* [DOCUMENT TEXT]
Microformats Search · The Microformats kids all have really great hair, and the coolest acronyms; still, up till now, it’s all only occasionally seemed plausible to me. But this new Technorati microformat search thing, I look at it and for the first time really think “This could be big”. For example, look at kitchen.technorati.com/event/search/vancouver (even the URI is interesting). It looks like some “sort-by” buttons and authority and keyword filters would improve things; and if this catches on some Monday the spammers will be there by Wednesday. But still, we could be seeing it happen: small pieces combining to produce something really, really big. [Disclosure: I have a conflict of interest with respect to Technorati.]
 
Bloglines · So, Bloglines has launched their blog search thing and, of all the blog search engines I have tried, this is one of them. Paul Querna says that it’s better because it doesn’t do tags. Uh, OK. Anyhow, congrats; now that this triumph has been recorded, maybe that will free up some Bloglines cycles for fixing the actual core offering that makes them interesting, that millions of people use to cruise the blogosphere, that I used to recommend to everyone, and that Sam Ruby just broke again? I would really like to be a friend of Bloglines.

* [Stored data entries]
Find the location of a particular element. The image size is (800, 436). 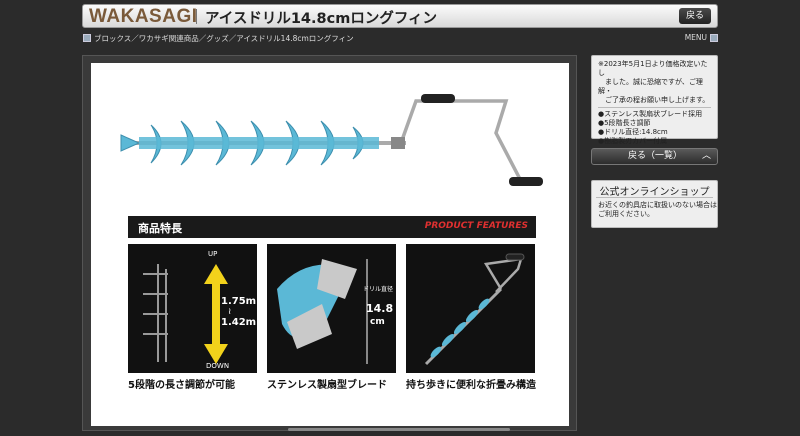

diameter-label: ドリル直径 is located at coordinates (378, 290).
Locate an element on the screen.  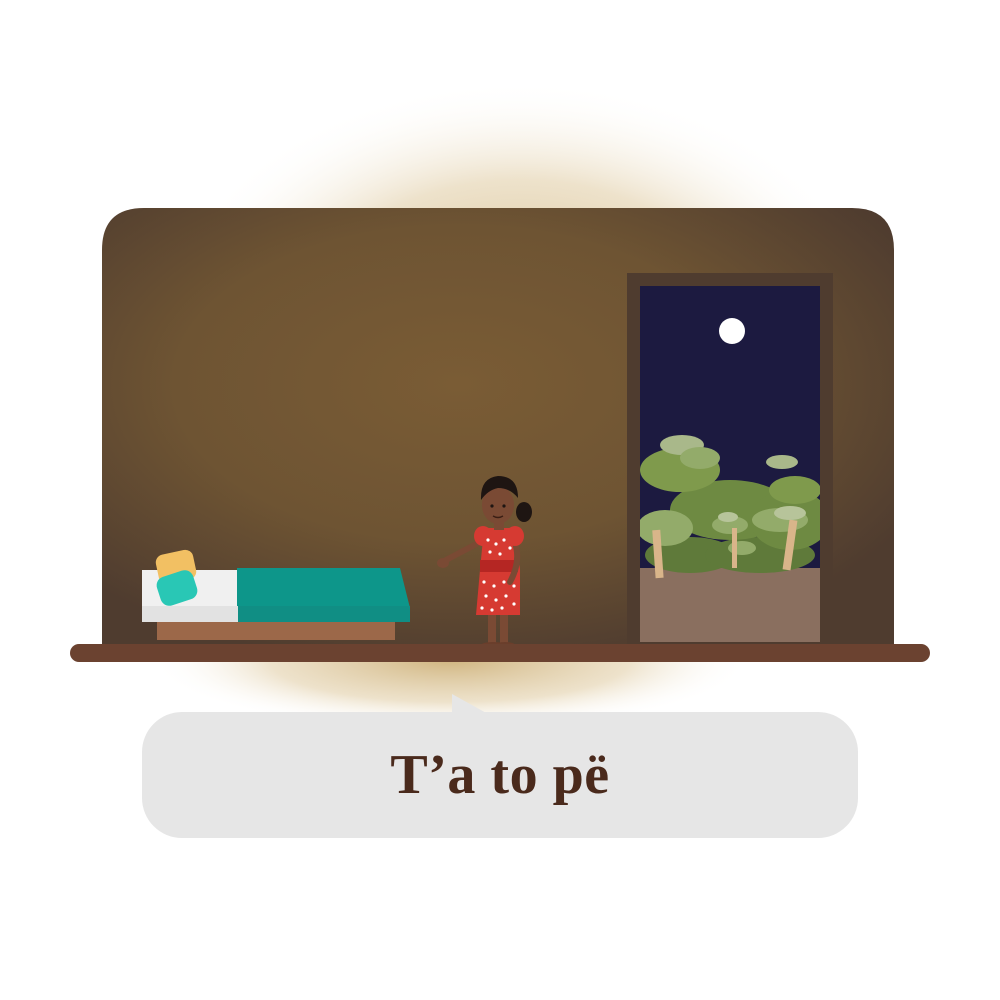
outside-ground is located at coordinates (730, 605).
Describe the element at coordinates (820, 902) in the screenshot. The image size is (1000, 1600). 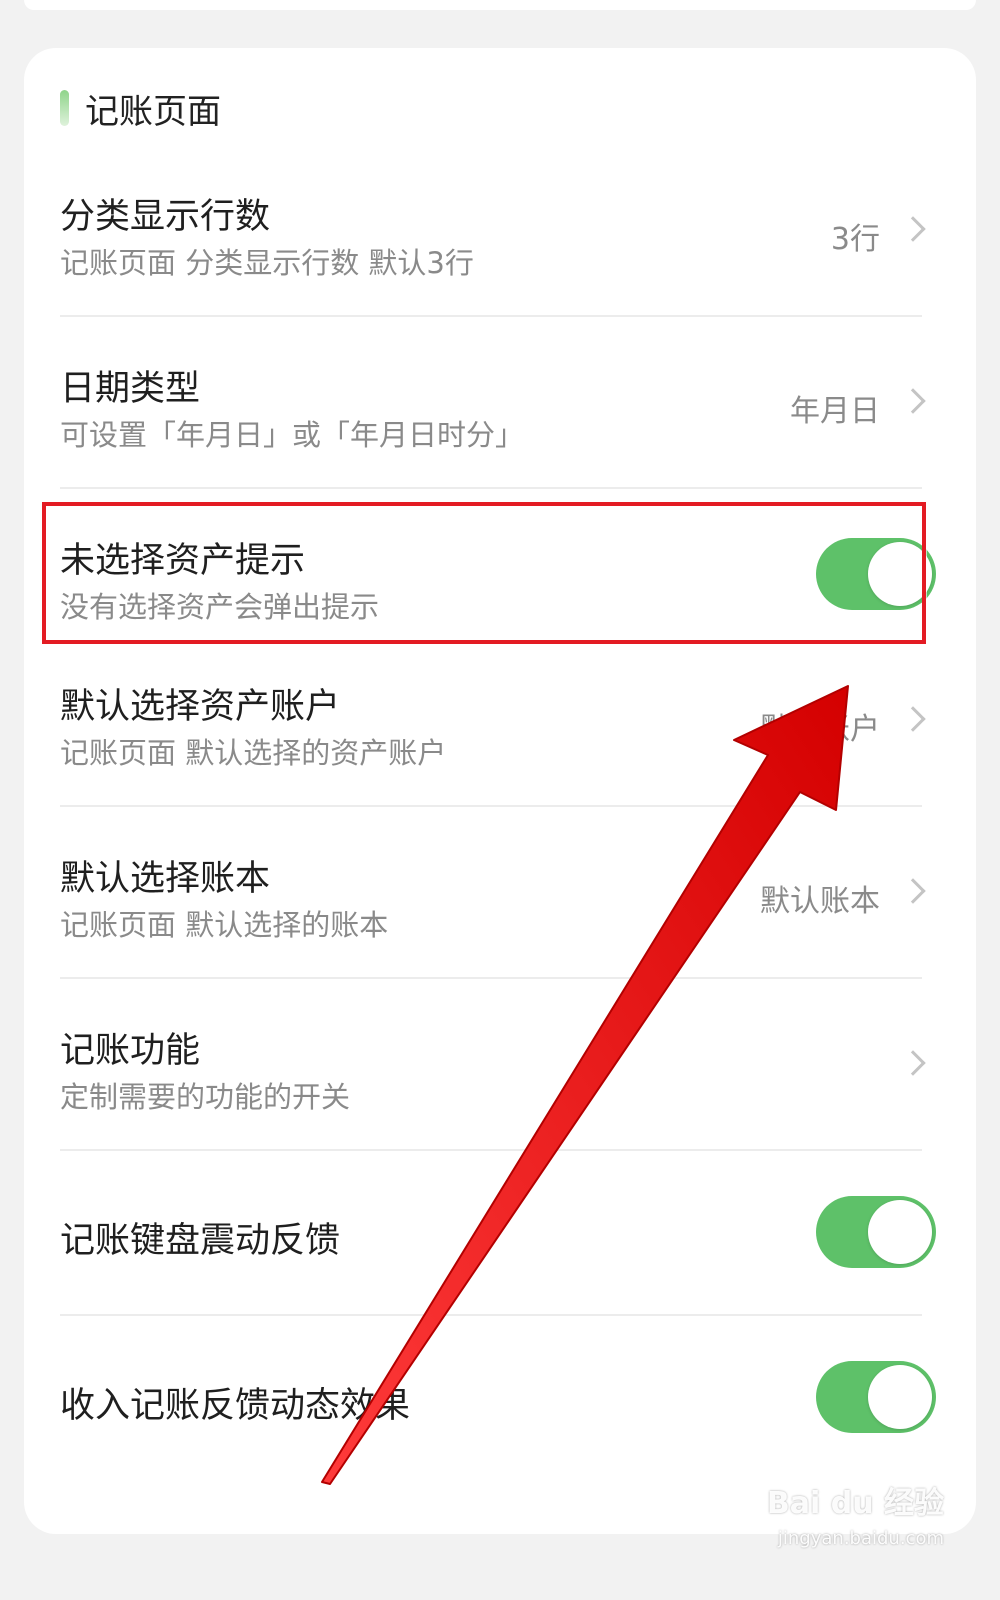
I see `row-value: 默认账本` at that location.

* [ACTIONS TO TAKE]
1. Retype everything from "Bloglines · So, Bloglines has" down to "friend of Bloglines." in the blog search text, word for word.
2. Echo all the lines of the stored data entries without any changes, leaving the pictures out.

* [SOLUTIONS TO THE PROBLEMS]
1.
Bloglines · So, Bloglines has launched their blog search thing and, of all the blog search engines I have tried, this is one of them. Paul Querna says that it’s better because it doesn’t do tags. Uh, OK. Anyhow, congrats; now that this triumph has been recorded, maybe that will free up some Bloglines cycles for fixing the actual core offering that makes them interesting, that millions of people use to cruise the blogosphere, that I used to recommend to everyone, and that Sam Ruby just broke again? I would really like to be a friend of Bloglines.

2.
Find the location of a particular element. The image size is (800, 436). 

diameter-label: ドリル直径 is located at coordinates (378, 290).
Locate an element on the screen.  
outside-ground is located at coordinates (730, 605).
Describe the element at coordinates (820, 902) in the screenshot. The image size is (1000, 1600). 
I see `row-value: 默认账本` at that location.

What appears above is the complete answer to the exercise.